Judith 8, 9-36

Judith et les anciens

Père Jean Steinmann

Lecture de Judith, p. 76s

       Judith convoque dans sa cellule monacale Chabris et Charmis, deux anciens de la ville pour leur faire une verte semonce. Elle leur reproche avec virulence leur serment de livrer la ville dans cinq jours si aucun secours n’est venu la délivrer.

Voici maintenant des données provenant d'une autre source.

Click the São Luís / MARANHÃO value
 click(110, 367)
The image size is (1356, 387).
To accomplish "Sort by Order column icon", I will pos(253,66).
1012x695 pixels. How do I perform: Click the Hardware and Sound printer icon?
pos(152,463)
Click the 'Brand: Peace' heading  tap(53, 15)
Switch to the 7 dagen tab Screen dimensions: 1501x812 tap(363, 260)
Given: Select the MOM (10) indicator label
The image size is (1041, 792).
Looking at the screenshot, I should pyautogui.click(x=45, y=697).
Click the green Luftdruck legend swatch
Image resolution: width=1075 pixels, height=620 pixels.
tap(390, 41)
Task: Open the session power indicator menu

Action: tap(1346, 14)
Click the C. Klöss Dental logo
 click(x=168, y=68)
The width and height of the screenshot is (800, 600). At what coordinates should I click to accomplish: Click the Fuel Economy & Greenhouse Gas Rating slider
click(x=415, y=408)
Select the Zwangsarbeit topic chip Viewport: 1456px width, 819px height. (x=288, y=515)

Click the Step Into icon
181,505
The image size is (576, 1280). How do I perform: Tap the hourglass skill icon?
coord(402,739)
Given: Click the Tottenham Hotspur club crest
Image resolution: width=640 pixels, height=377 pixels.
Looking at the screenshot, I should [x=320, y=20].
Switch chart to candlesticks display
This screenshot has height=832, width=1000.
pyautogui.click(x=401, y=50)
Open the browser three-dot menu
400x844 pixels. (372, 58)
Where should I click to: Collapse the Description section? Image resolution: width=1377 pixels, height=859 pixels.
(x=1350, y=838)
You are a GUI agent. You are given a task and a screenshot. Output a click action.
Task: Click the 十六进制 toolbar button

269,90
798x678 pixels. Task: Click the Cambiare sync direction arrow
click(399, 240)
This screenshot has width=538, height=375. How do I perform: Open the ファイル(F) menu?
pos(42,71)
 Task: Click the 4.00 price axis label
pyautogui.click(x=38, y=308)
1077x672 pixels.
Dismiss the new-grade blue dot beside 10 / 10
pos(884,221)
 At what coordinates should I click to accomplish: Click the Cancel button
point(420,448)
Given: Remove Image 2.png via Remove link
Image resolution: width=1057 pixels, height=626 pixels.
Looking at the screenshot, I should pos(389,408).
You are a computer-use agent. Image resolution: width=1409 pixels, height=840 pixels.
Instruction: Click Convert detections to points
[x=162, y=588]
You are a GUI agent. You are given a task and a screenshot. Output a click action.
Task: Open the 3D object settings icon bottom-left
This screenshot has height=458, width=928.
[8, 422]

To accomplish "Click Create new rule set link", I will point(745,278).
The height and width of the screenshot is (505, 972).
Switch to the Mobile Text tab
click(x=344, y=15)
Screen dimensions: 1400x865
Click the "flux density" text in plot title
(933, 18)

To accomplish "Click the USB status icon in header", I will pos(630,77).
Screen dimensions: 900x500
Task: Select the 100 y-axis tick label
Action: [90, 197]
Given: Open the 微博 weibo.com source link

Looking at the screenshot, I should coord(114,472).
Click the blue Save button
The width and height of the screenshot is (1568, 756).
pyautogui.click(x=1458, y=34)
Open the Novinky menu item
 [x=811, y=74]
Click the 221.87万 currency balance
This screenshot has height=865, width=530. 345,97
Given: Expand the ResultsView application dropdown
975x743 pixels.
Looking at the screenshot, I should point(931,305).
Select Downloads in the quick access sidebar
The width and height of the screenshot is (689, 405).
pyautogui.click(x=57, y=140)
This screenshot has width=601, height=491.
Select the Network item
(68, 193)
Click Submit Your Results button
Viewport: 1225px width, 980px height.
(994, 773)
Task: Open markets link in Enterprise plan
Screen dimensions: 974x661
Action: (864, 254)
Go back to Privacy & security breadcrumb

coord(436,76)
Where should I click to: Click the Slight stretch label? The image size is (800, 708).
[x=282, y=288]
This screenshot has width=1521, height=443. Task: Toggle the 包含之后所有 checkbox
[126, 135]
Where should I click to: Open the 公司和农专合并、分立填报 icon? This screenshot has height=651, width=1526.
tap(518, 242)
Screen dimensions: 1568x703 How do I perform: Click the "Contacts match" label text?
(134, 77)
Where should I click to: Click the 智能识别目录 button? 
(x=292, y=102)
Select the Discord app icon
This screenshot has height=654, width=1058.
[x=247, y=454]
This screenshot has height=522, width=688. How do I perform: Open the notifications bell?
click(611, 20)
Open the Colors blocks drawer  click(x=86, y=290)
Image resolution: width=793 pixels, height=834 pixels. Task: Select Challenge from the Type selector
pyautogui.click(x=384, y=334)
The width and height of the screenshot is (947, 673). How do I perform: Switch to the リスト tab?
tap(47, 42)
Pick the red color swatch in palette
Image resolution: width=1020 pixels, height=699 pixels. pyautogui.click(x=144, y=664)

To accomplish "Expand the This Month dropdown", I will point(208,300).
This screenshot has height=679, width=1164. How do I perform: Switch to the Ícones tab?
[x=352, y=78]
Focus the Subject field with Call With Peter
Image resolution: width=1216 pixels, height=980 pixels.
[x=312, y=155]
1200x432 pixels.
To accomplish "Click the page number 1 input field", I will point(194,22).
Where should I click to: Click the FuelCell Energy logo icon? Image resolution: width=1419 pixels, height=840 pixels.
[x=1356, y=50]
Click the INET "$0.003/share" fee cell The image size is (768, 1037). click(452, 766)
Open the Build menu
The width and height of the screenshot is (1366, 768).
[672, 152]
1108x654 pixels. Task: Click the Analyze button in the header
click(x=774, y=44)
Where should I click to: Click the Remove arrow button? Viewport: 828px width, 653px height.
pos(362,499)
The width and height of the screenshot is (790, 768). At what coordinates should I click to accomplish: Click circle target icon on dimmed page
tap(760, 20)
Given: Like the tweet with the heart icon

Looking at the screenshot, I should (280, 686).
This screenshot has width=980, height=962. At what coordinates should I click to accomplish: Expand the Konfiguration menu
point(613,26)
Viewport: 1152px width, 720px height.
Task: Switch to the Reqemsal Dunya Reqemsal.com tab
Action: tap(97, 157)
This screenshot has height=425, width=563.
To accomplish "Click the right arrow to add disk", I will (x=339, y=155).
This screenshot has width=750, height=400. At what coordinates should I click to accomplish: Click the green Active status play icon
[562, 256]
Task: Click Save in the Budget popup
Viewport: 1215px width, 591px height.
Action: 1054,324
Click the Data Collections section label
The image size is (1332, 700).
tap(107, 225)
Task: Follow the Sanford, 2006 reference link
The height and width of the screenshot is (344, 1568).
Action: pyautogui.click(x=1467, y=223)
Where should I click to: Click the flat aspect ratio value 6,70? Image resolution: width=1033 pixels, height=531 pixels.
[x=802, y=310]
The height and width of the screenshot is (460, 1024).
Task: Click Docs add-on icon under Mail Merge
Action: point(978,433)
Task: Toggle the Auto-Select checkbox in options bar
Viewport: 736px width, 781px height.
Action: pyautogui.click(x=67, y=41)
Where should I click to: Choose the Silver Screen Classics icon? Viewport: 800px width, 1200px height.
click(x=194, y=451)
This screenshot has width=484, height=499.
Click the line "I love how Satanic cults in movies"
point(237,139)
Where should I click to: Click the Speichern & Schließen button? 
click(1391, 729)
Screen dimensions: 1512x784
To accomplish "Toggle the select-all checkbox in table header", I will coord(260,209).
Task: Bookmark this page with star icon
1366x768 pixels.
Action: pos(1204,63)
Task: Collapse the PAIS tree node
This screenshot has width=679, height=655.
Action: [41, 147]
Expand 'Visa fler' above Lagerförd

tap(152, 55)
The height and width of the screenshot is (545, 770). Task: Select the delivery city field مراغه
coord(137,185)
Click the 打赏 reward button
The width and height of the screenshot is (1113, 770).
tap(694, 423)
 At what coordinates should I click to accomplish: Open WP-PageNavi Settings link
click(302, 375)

       Si Chabris et Charmis sont des hellénisants prêts à se vendre aux Séleucides faute d’une spectaculaire intervention divine, il est possible que cette première partie de la harangue de Judith s’adresse à tous les membres de leur parti, à tous ceux qui pensaient durant les deux derniers siècles qui précédèrent l’ère chrétienne que, Dieu se taisant, il restait à ses fidèles à négocier avec la civilisation grecque triomphante. Mais ce scepticisme qui poussait les hellénisants à la collaboration pouvait aussi bien animer leurs ennemis, les ultra-nationalistes. Eux aussi, fixaient un délai à Dieu, à l’expiration duquel ils prendraient les armes pour la révolte. Judith parle comme si elle se trouvait, non pas dans une ville assiégée dont les habitants meurent de soif, mais dans un pays, politiquement sous le protectorat de l’étranger, où la situation faite aux Juifs provoque l’impatience de ceux qui souhaitent leur assimilation aux vainqueurs, et de ceux qui rêvent d’un réveil national.

       Dans la seconde partie de sa harangue, la jeune veuve interprète le sens de l’épreuve actuelle subie par son peuple. Elle nie farouchement qu’il puisse s’agir d’une punition divine. La communauté d’Israël n’a pas péché. On n’y pratique plus d’idolâtrie. La vieille explication des invasions, donnée par les anciens Prophètes de la Monarchie, est dépassée par les événements. Dieu n’a pas à se venger de son peuple.

       En conséquence, on ne doit ni collaborer avec l’ennemi, ni lui céder. Ainsi le sort de Jérusalem est directement dans les mains des habitants de Béthulie. On doit faire front. Et la jeune femme montre éloquemment que Dieu lui-même se montre sans pitié pour tous les lâches.

Sa conclusion est un rappel au souvenir de Jacob, qui devait être particulièrement vénéré à Sichem où se trouvait le puits qui porte son nom. La vie du patriarche en Mésopotamie de Syrie fut difficile. Le siège actuel de Béthulie est un moyen trouvé par Dieu pour éprouver les cœurs.

On sait avec quelle politesse, teintée d’ironie et de scepticisme, Ozias, dont l’auteur avait négligé de signaler la présence de Chabris et Charmis dans la cellule de Judith, répond à la jeune veuve. Il n’est pas résolu à changer d’attitude. Alors Judith fait connaître sa décision de quitter la ville durant la nuit. Les trois vieux ne trouvent qu’à répondre que ce Shalôm, va en paix, que Judith lance aux portiers de Jérusalem.